▸ **Given instruction**: Render this sentence from the blog post in Spanish: "I asked her if she'd like to take Battle Cat for a walk with me sometime."

▸ **Article**:
'''
Nanny Boo Boo told me that it was going to come out sooner or later. I said I wanted it to come out later but that wee bastard let things out of the bag. Nanny Boo Boo said that I just had to let her make her own mind up about it. The wee fellah may be a dick but he might have done me a favour if it gets me some spandex love.

She said that she had been to the doctors after taking a funny turn when her and Fabian Wildman were in the garden (she said it wasn't as dramatic as she makes it sound but Fabian insisted she was going to the doctor about it). She's been told that she needs to cut back on the alcohol and cakes (even though Nanny Boo Boo is not in any way fat) and take some regular exercise.

I asked her if she'd like to take Battle Cat for a walk with me sometime. She said that she'd like that because she doesn't get to have as much time with him as she used to. She said she could even take him for walks herself because she knows that I don't have as much time as I used to now I'm at work, and I'll have even less when that girl accepts my kinky ways.

Wednesday 22 September 2010

Tonight Was a Disaster/ Dreams of Spandex are So Very Far Away

So me and The Punchbowl Girl went to this party on Monday night. I was all set to be there acting all cool and saying "this is my girlfriend"/ "have you met my girlfriend"/ "my girlfriend likes that film but I haven't seen it yet" (you get the idea).

On walking in I was surprised to find that I didn't know anyone. It was full of new students at Queens who were out partying for their freshers week. This was great because I could be that guy with a girlfriend (I've had girlfriends before, loads but if you've been following this blog long you'll know I've had a dry run).
'''
▸ **Data**:
'''
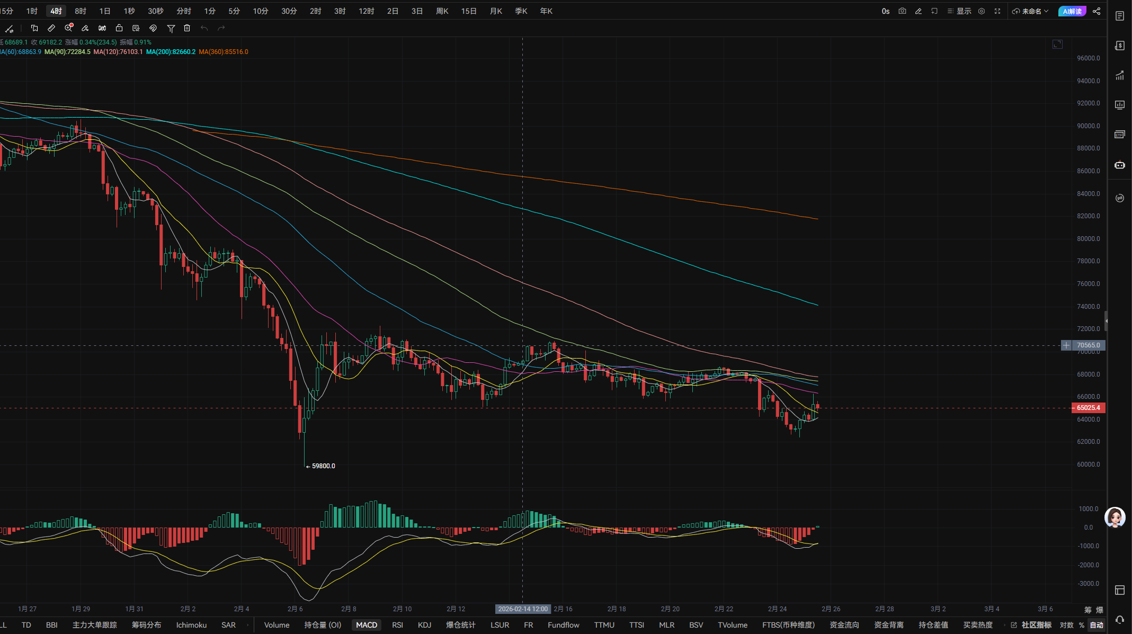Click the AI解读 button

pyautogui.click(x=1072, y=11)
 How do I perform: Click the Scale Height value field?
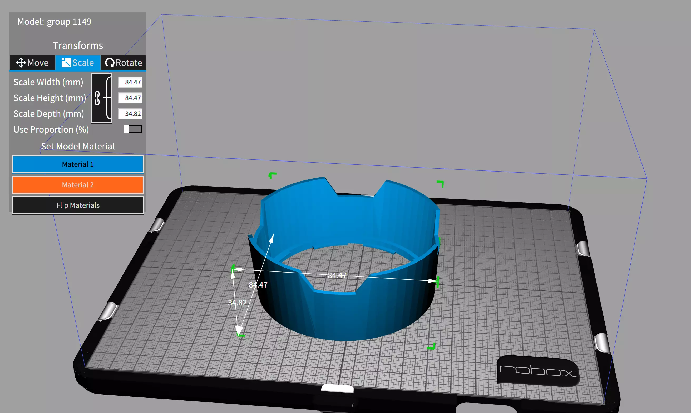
'''
'''
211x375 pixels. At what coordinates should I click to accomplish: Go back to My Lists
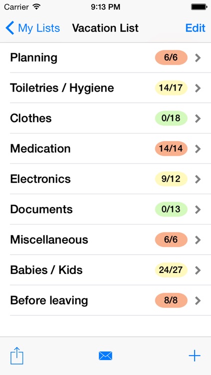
'''
▸ **Expected answer**: Le pregunté si le gustaría sacar a pasear a Battle Cat conmigo alguna vez.